日産自動車と産業技術総合研究所(産総研) 自動車ヒューマンファクター研究センターは7月5日、共同で進めてきた「ペダル操作の違いが運転車の心理状態と脳活動に及ぼす影響」に関する研究結果として、アクセルペダルだけで加減速を行い、ブレーキペダルへの踏みかえ回数を減らした「ワンペダル操作」が、従来のアクセルとブレーキを使い分けるペダル操作(ツーペダル操作)に比べて、運転がより楽しく感じられることを、脳波の動きなどから確認したことを発表した。

  • ワンペダル操作の概要
  • ワンペダル操作に関する研究の概要
  • ワンペダル操作の概要と今回の研究の概要

具体的には、12名の実験参加者(男女各6名、22歳~55歳)に対し、運転中の脳波計測ならびに運転後の質問紙調査を実施。質問紙の調査ではツーペダル操作時と比べ、ワンペダル操作時に「運転が楽しかった」との項目に対する評定値が統計的に有意に高いことが確認されたほか、脳波計測の結果、ツーペダル操作に比べて、ワンペダル操作での運転時の注意状態が、客観的評価方法の1つである課題非関連プローブ法における聴覚N1成分が統計的に減衰していることが確認された。

  • 実験の概要
  • 実験で用いられたコース
  • 実験の概要と、実験のコース。参加者はワンペダル操作での運転、ツーペダル操作での運転を各12回同様のコースで実施。その間の脳波などの測定が行なわれた

  • 実験に用いられた質問紙の内容

    実験に用いられた質問紙の内容

  • 実験で計測された生理指標

    実験で計測された生理指標

聴覚N1成分の減衰は、集中して楽しいことをしているときに生じる反応であり、先行研究の結果も含めて、「楽しさに関連して生じる作業への集中の度合いを表すもの」(産総研 自動車ヒューマンファクター研究センター 認知システム研究チームの木村元洋 主任研究員)とされている。

  • 聴覚N1成分の概要

    聴覚N1成分の概要。図の波形の沈んでいる部分が聴覚N1成分。これが楽しい状態での集中が高まると、±0に近づいて領域が減っていく(減衰していく)。その隣の+方向の波形は逆に焦った状態などでの集中を示す別の成分。こちらも集中度が高まると、±0の方へと減少していくことが知られている

  • 聴覚N1成分に関する先行研究結果

    聴覚N1成分に関する先行研究結果

  • 今回の研究における聴覚N1成分のワンペダル操作とツーペダル操作における差

    今回の研究における聴覚N1成分のワンペダル操作とツーペダル操作における差。統計的に有意差があることが確認された

  • 聴覚N1成分の減衰と集中の関係性

    聴覚N1成分の減衰と集中の関係性。人間がさまざまなものに対する注意を向ける量は限度があり、注意資源を配分することでバランスを取っている。作業に集中すると、その作業に配分される注意資源量は増加することとなり、ほかへの注意がおろそかになりやすい

また、質問紙の運転が楽しかったという項目の有意差は、実験の前半でも、後半でも、同様に生じていることを確認。
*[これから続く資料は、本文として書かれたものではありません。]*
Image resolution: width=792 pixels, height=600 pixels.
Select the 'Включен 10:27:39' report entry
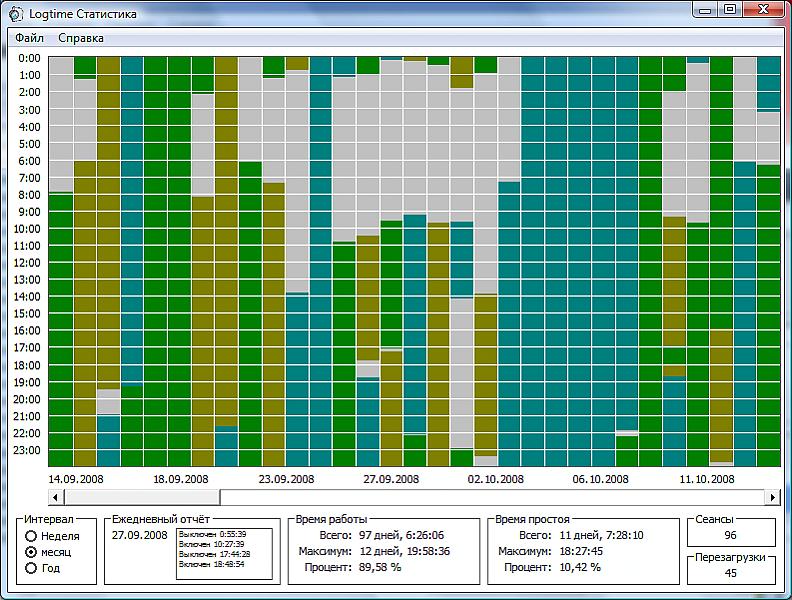pyautogui.click(x=212, y=544)
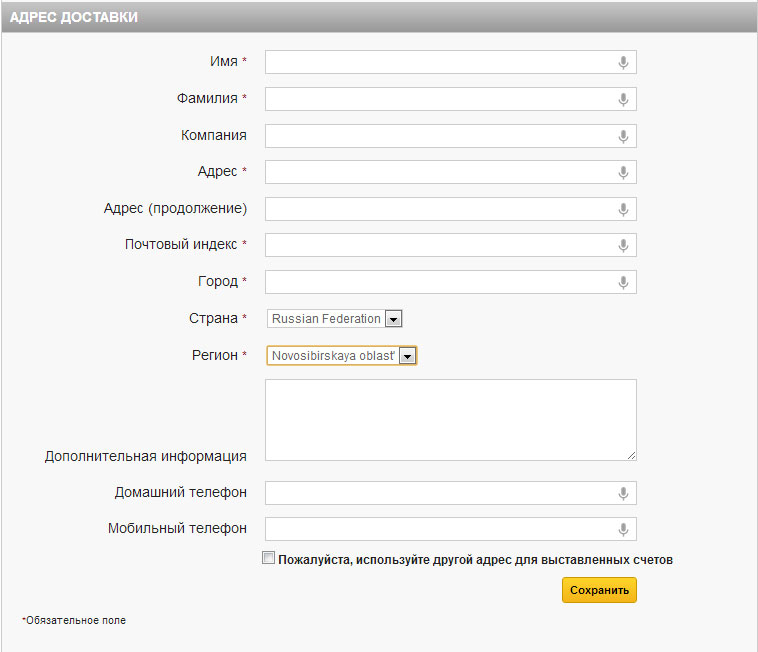Click microphone icon in Компания field

coord(623,136)
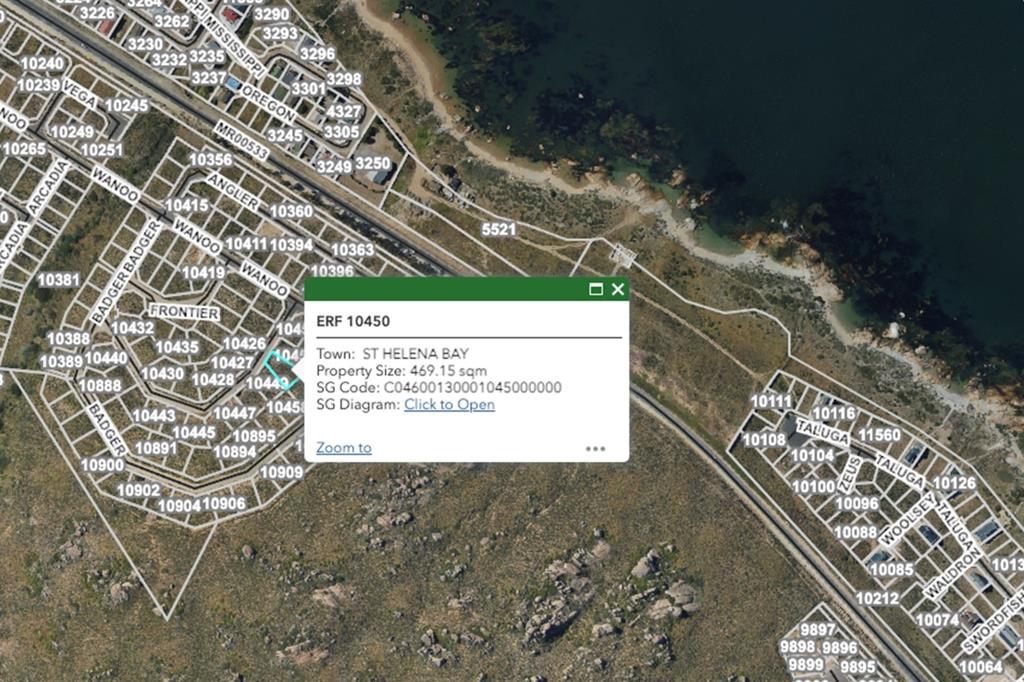Viewport: 1024px width, 682px height.
Task: Select parcel 10111 near Taluga street
Action: 771,402
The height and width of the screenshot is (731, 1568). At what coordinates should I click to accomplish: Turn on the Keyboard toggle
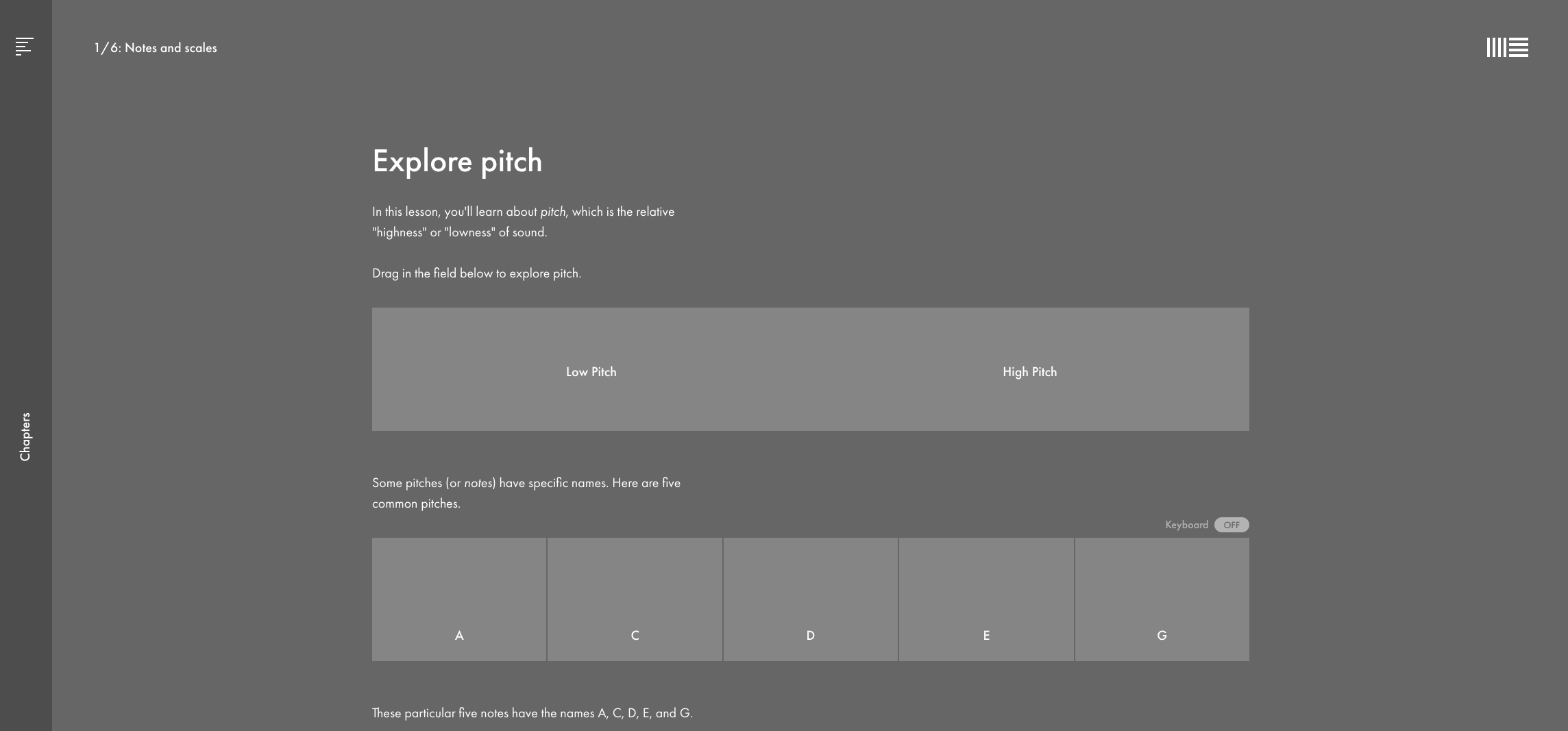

このため、ワンペダル操作が実験参加者にとって初めてで、新鮮に感じたり、ワンペダル操作に不慣れであったために生じた効果とは考えにくいとしており、研究グループでは、これらの結果から、ワンペダル操作での運転が、運転者によって、ツーペダル操作と比べてより楽しいこと、ならびに楽しさの重要な要因である運転への集中状態を自然に引き出すことが示されたものと考えられると説明している。

  • 「運転が楽しかった」の項目に対する有意差

    ワンペダル操作とツーペダル操作で、質問紙における「運転が楽しかった」の項目に対する有意差が実験の最初から最後まであることが確認された

なお、これ以外の質問紙の項目ならびに生理指標(眼電図ならびに心電図)には統計的な有意差は認められなかったともしており、これらの結果から、脳波などを活用した運転者の心理状態を評価する技術は、運転操作系に対する新たな設計支援技術になる可能性があるとしており、引き続き、新たな運転操作系が運転者にどのような影響をおよぼすのかを調べていく予定としている。